Week 33: Fire and water
On New Year’s Day we drove with friends north into Alentejo to visit Évora. The main reason for visiting, besides its being a beautiful place, was that Husband’s friend had as a young traveller many years ago wound up here and stayed put for months, making and selling bread to get by. There’s a whole story there – for another time. The next day we came home, our friends having taken the train to Lisbon. I went immediately to see Horse. I’d given him extra apples and carrots the previous day to see him through.
Horse wasn’t there. He’d gone back to his stable. He’d walked back, of his own accord, while I was away. Someone saw him pass by, texted the owners, and they opened the paddock for him. He’s a creature who knows his own mind, is Horse. I’m glad I don’t have to worry about him any more but I do miss him. Maybe he will need another holiday one day and come back.
An aspect of our original dream that hasn’t exactly come true is that of finding of an old Algarvian bread oven to restore and bake in. This oven isn’t old, but it’s functional, and with our visitors we tried it out for the first time. The most romantic part about it was using two wonderful, and genuinely old, pieces of handmade equipment – a peel, and a thing for shoving embers around, which might have a name but I don’t know it – which First Friends found for us in an long-abandoned ruin.

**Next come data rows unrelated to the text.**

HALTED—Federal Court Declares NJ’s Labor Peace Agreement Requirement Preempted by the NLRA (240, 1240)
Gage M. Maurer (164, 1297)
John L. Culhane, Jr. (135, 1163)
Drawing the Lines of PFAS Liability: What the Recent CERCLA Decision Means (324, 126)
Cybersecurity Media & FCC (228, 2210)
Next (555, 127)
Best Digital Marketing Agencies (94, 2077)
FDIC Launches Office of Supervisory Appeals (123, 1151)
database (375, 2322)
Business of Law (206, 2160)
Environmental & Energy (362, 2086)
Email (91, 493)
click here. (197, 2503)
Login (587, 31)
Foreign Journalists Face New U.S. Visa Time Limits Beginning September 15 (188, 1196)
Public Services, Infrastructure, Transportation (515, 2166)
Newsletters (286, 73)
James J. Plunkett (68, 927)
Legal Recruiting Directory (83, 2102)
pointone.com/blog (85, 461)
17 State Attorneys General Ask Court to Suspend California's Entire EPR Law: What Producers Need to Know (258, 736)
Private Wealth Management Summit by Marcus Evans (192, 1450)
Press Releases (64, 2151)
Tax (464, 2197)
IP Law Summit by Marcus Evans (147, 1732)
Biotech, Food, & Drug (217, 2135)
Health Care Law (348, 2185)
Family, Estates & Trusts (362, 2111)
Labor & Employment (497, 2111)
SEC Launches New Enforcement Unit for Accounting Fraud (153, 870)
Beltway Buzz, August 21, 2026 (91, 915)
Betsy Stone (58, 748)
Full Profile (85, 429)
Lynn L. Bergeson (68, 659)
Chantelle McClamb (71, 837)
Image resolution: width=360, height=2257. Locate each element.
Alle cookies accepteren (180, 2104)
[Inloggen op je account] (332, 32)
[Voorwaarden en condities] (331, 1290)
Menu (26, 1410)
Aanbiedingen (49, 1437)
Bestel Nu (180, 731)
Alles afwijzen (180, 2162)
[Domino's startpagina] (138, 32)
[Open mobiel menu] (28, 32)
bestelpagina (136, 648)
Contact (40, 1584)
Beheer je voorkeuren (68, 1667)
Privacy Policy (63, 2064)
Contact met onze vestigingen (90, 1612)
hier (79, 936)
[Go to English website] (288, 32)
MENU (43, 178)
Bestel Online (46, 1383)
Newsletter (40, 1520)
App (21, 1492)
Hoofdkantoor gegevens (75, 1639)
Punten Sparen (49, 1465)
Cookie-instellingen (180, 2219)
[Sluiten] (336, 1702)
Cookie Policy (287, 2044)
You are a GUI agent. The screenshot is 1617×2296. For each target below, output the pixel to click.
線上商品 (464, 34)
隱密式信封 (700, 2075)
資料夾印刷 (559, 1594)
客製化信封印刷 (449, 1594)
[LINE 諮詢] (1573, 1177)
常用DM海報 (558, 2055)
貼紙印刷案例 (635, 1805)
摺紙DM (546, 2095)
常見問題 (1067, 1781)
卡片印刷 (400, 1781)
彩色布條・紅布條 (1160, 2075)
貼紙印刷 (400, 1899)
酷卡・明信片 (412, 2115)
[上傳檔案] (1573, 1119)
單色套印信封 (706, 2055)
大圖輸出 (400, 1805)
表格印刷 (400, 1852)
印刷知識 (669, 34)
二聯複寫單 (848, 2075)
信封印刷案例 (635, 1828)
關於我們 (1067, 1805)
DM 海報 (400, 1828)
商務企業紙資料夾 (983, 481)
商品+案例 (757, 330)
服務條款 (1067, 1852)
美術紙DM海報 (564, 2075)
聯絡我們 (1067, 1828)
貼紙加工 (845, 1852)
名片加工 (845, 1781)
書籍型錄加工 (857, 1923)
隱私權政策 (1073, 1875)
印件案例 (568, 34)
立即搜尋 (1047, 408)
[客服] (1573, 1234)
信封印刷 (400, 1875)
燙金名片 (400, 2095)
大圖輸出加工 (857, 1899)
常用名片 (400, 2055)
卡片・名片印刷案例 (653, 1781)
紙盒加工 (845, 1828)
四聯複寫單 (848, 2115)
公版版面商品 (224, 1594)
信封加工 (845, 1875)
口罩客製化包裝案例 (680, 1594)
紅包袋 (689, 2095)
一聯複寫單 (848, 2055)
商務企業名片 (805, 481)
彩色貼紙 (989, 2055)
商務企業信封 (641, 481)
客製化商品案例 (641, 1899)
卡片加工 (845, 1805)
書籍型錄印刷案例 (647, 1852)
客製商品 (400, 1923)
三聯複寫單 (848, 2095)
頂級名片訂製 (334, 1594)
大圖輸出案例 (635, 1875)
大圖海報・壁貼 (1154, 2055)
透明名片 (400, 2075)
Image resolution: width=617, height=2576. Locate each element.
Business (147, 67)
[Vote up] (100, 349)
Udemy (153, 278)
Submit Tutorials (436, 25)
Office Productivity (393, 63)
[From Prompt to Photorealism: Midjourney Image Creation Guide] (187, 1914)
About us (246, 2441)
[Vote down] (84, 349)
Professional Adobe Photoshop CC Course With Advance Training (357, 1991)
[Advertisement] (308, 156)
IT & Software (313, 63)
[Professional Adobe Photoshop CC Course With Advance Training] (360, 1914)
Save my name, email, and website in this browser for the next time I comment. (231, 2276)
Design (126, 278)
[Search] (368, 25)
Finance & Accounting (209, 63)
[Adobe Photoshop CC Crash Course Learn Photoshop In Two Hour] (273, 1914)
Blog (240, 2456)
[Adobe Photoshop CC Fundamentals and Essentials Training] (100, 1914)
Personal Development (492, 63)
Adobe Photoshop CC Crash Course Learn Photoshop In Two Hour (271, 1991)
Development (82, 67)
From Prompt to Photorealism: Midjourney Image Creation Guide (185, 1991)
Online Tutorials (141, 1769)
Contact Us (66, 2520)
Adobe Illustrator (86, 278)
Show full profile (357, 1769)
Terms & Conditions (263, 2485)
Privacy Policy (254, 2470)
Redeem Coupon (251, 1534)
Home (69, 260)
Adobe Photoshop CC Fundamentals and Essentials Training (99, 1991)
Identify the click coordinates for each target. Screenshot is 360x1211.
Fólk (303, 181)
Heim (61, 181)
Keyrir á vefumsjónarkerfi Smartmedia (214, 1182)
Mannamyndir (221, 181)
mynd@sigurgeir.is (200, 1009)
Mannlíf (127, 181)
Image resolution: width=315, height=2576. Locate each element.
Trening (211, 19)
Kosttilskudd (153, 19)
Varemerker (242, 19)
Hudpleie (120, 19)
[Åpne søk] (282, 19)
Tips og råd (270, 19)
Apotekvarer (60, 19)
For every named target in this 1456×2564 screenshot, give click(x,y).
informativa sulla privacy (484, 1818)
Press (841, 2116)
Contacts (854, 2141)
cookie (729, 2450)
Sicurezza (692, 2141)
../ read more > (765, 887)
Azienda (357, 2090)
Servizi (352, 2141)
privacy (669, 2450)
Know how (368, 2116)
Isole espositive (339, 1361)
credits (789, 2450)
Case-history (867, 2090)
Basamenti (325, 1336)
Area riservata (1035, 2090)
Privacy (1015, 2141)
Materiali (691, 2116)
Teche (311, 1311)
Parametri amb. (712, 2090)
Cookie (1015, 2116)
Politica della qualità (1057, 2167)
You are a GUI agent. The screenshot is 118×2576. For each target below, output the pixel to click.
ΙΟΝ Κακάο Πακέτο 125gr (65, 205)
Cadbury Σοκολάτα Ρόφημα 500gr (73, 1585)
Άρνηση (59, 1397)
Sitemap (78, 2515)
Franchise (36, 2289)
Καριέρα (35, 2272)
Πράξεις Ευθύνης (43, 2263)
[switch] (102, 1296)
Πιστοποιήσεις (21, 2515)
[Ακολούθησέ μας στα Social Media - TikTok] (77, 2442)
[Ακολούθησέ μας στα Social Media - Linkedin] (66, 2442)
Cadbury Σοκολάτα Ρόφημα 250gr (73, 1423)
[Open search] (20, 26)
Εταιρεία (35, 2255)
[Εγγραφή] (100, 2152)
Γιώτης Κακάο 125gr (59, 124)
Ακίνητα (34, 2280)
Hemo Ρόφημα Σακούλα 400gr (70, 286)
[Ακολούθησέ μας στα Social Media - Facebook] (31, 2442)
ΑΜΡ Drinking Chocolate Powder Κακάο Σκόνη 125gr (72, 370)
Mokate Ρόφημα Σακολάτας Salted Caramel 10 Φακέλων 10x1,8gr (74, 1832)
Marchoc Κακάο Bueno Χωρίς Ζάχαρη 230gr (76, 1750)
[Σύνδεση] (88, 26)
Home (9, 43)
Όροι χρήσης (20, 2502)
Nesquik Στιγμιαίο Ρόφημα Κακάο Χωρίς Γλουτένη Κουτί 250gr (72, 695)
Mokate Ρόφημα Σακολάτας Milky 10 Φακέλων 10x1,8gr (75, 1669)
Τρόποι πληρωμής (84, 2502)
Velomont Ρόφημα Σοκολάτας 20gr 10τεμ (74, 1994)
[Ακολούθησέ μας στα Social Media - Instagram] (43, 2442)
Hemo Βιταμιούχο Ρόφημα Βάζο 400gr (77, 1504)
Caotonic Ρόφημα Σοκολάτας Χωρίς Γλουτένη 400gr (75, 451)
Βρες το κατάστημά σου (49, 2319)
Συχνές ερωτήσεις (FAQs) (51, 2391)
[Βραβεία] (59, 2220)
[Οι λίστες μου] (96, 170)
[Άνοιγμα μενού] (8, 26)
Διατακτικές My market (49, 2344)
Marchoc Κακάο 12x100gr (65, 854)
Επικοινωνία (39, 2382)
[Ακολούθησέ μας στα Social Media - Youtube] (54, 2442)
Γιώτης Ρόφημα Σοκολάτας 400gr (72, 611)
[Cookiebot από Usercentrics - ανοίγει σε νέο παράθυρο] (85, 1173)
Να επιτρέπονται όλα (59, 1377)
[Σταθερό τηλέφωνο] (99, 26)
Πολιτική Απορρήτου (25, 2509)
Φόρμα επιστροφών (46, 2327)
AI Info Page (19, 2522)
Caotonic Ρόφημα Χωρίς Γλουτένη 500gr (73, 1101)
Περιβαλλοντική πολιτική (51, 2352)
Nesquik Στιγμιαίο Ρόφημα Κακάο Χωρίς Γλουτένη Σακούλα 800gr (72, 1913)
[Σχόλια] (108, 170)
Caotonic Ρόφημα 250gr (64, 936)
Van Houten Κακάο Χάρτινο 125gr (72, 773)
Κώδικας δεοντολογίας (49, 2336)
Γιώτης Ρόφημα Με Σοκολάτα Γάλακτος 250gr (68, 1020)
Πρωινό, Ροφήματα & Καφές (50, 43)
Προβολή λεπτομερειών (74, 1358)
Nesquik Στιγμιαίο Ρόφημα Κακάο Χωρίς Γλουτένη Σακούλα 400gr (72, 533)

The oven heated up well enough to bake two loaves perfectly (and two imperfectly). Good, and good fun. We probably should have left the embers in for longer, but they did warm us up a treat in the wheelbarrow as the sun set.
The oven won’t do for serious breadmaking. Husband is right now in Germany where he will visit a specialist company to choose a well-engineered, stone-lined oven which will produce reliable, even, consistent heat and bake enough loaves for a small concern like he is setting up.
We have a well in our garden, which provides water for the house. We also have the use of Eleuterio’s well by the river, which provides water for the garden. Our own well feeds a 30,000-litre cisterna under the front veranda. We have since discovered that what most people have is a small cisterna with a valve that automatically operates a pump when the level drops and refills itself. We have a massive cisterna, which needs refilling infrequently, but has to be operated by combination of instinct and hard work. After a month of living here, we thought we’d better check the level.
Not easy. The metal-lined lid had rusted in place since it was last opened. It took hours of ingenuity, spread over several days and interspersed with consultations far and wide, just to get the lid off.
Getting water to the cisterna from the well involved a lot of hose, a pump, a valve and some kind of an air-lock screw – I don’t know what I’m talking about, Husband did all this – each operated separately and by hand. The first water that emerges is rather brown, so that goes into the garden. As soon as clear water flows, the hose has to be dragged to the cisterna – I do know what I’m talking about, I did this – and it was rather like trying to land a shark or some other powerful, wriggling thing that doesn’t want to be caught. We got the cisterna half full, gave the well a rest for a week or so, then did it all again and filled the tank to the top. I do wonder if the Sensibles were as sensible as I thought them.
Bom ano novo
And finally a very happy new year to you. Thank you so much for reading the blog – and, to those of you who have, for commenting.